Collected data entries:
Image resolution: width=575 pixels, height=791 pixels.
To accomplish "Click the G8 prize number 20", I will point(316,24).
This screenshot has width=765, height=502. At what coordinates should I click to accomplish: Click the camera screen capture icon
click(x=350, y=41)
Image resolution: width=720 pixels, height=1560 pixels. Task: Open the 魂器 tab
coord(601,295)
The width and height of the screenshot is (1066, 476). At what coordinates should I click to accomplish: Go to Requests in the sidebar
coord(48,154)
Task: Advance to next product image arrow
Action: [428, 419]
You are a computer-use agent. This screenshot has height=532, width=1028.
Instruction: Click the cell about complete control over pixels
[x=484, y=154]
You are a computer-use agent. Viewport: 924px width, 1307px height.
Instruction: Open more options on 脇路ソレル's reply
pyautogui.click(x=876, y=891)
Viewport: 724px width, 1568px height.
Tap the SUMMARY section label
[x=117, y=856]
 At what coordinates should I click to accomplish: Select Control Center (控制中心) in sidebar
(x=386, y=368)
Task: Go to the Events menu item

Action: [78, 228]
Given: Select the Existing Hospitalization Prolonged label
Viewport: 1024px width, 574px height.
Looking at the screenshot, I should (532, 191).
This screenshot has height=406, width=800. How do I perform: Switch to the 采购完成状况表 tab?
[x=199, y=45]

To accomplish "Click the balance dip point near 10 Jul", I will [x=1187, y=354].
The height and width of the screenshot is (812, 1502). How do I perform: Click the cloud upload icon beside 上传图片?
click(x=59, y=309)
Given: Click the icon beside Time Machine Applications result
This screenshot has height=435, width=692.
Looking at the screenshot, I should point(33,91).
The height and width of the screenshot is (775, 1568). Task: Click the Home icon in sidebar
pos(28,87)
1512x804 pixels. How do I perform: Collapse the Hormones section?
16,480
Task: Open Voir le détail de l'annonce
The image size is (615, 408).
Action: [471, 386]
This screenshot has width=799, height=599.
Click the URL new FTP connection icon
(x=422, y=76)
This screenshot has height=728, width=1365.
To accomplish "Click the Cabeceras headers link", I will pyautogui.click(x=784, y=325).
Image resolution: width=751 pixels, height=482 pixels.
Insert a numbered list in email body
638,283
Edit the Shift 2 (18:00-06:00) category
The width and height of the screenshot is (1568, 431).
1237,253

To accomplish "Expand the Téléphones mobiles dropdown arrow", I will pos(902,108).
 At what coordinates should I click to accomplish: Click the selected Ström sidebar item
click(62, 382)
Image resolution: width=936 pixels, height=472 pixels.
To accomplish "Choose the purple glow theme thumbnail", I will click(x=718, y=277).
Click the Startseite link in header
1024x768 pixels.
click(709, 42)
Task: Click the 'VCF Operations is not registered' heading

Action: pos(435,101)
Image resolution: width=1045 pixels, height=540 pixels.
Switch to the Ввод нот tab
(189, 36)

» **TASK INSTRUCTIONS**:
The string "agent" marks the lines to copy; report each of them from the data above.

» **PROBLEM SOLUTION**:
You are a computer-use agent. This screenshot has height=532, width=1028.
You are a computer-use agent. Viewport: 924px width, 1307px height.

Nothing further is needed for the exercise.